=== Kutipan Halaman ===

Selasa, 29 November 2016

HAKIM, HUKUM TAKLIFI DAN HUKUM WADH’I MAKALAH



HAKIM, HUKUM TAKLIFI DAN HUKUM WADH’I
MAKALAH
Disusun Guna Memenuhi Tugas
Mata Kuliah Ushul Fiqih
Dosen Pengampu: M. Arif Hakim, M.Ag.
           



 










Kelompok 7

Disusun Oleh :

Septiana Rini                       1420210239

Hanim Mu’linatus S.           1420210258

Samsul Irfan                        1420210267

Siti Alfiyani                          1420210271











 

SEKOLAH TINGGI AGAMA ISLAM NEGERI KUDUS

JURUSAN SYARIAH DAN EKONOMI ISLAM

PRODI EKONOMI SYARIAH

TAHUN AKADEMIK 2015 / 2016





BAB I
PENDAHULUAN
A.    Latar Belakang
Hukum merupakan salah satu objek pembahasan ushul fiqih yang sangat penting, bahkan tujuan dari ushul fiqih itu sendiri adalah menyupulkan hukum dalam dalam Al Qur’an  dan Hadist dengan berbagai metode yang bisa digunakan. Hukum syara’ mempunyai beberapa unsur lain yang berkaitan dengannya, seperti, hakim sebagai pembuat hukum, al-mahkum fih sebagai perbuatan yang dibebankan dan juga mahkum ‘alaihi sebagai pelaksana hukum. Namun dalam makalah ini kami hanya membahas tentang hukum syara’ saja yang meliputi hukum taklifi dan wadhi’.
Dalam pembahasan hukum taklifi pertama sekali kami menjelaskan hukum taklifi menurut ushuli kemudian baru menjelaskan hukum taklifi sebagai efek dari nash, misalnya, kami menjelasakan ijab dulu dan setelah itu baru menjelaskan wajib yang menjadi salah satu bagian dari ijab.
B.     Rumusan Masalah
1.      Apakah pengertian dari hukum  dan pembagianya?
2.      Apa hukum taklify ?
3.      Apa hukum wadi’?
4.      Apa perbedaan dari hukum taklifi dan hukum wadi’?
5.      Apa pengertian hakim?









BAB II
PEMBAHASAN
A.    Hukum
Dalam istilah para ahli ilmu ushul fiqih, hukum ialah bekasan dari titah Allah atau sabda Rosul. Apabila hukum syara’, maka yanh dimaksud ialah hukum yang berpautan dengan perbuatan manusia, yakni yang dibicarakan dalam ilmu fiqih, bukan hukum yang berpautan dengan aqidah dan ahlaq.

=== Catatan Data ===

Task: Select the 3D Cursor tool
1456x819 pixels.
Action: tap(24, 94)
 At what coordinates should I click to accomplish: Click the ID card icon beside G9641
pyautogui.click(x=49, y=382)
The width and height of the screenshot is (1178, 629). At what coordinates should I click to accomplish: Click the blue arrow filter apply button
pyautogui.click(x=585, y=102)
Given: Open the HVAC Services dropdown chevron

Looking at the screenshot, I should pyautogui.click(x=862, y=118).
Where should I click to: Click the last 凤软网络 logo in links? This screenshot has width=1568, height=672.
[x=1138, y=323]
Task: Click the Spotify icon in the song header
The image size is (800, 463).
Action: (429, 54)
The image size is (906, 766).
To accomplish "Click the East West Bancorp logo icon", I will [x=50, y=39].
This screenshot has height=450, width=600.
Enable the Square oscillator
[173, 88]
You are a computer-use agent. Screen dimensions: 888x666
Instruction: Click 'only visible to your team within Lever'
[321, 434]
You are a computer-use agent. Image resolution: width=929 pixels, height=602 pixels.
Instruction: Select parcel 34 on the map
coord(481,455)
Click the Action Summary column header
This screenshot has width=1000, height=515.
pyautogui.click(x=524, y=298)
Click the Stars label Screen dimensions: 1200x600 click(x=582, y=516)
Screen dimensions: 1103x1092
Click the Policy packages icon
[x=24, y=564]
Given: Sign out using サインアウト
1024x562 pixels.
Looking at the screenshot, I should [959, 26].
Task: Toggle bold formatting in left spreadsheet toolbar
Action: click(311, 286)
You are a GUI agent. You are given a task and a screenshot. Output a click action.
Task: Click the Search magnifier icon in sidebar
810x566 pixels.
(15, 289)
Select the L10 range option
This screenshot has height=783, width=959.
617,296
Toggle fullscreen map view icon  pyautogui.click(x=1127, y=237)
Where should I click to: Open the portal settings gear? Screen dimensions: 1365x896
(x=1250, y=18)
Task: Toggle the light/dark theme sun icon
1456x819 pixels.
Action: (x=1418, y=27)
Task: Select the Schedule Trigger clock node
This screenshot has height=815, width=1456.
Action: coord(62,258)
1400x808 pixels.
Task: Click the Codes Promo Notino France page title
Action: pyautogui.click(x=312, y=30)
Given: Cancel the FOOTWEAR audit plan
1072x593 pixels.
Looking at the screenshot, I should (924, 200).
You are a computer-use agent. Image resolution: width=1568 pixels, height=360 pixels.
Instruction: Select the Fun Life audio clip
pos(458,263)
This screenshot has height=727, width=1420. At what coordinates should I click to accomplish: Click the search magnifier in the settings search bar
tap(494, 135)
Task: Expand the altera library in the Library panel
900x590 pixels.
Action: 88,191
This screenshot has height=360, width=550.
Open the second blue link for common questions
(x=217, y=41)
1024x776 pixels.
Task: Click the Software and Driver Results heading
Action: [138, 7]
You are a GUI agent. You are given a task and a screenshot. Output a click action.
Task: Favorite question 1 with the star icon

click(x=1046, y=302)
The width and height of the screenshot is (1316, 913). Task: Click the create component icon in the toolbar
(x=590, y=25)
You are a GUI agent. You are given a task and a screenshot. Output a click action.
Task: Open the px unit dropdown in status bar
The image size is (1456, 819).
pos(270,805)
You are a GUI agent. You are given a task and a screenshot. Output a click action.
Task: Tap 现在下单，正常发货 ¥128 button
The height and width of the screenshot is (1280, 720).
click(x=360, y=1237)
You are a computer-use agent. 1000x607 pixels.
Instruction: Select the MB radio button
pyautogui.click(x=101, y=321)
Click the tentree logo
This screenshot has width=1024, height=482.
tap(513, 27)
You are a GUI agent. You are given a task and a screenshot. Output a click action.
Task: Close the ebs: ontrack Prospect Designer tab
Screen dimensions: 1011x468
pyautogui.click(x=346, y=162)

===

## Tugas yang Dikerjakan
**1)** Berikan bagian makalah yang diawali kata-kata "TAHUN AKADEMIK 2015" dan diakhiri "taklifi dan wadhi’." tanpa mengubah apa pun.
**2)** Ketik ulang baris-baris dalam catatan, mulai dari baris yang memuat "Given: Sign out using サインアウト" sampai baris yang memuat "Action: (x=1418, y=27)", termasuk kedua baris tersebut, tanpa perubahan sedikit pun.
Catatan-catatan ini sama sekali tidak berhubungan dengan makalah di atas.

## Jawaban Tugas
**1)**
TAHUN AKADEMIK 2015 / 2016





BAB I
PENDAHULUAN
A.    Latar Belakang
Hukum merupakan salah satu objek pembahasan ushul fiqih yang sangat penting, bahkan tujuan dari ushul fiqih itu sendiri adalah menyupulkan hukum dalam dalam Al Qur’an  dan Hadist dengan berbagai metode yang bisa digunakan. Hukum syara’ mempunyai beberapa unsur lain yang berkaitan dengannya, seperti, hakim sebagai pembuat hukum, al-mahkum fih sebagai perbuatan yang dibebankan dan juga mahkum ‘alaihi sebagai pelaksana hukum. Namun dalam makalah ini kami hanya membahas tentang hukum syara’ saja yang meliputi hukum taklifi dan wadhi’.

**2)**
Given: Sign out using サインアウト
1024x562 pixels.
Looking at the screenshot, I should [959, 26].
Task: Toggle bold formatting in left spreadsheet toolbar
Action: click(311, 286)
You are a GUI agent. You are given a task and a screenshot. Output a click action.
Task: Click the Search magnifier icon in sidebar
810x566 pixels.
(15, 289)
Select the L10 range option
This screenshot has height=783, width=959.
617,296
Toggle fullscreen map view icon  pyautogui.click(x=1127, y=237)
Where should I click to: Open the portal settings gear? Screen dimensions: 1365x896
(x=1250, y=18)
Task: Toggle the light/dark theme sun icon
1456x819 pixels.
Action: (x=1418, y=27)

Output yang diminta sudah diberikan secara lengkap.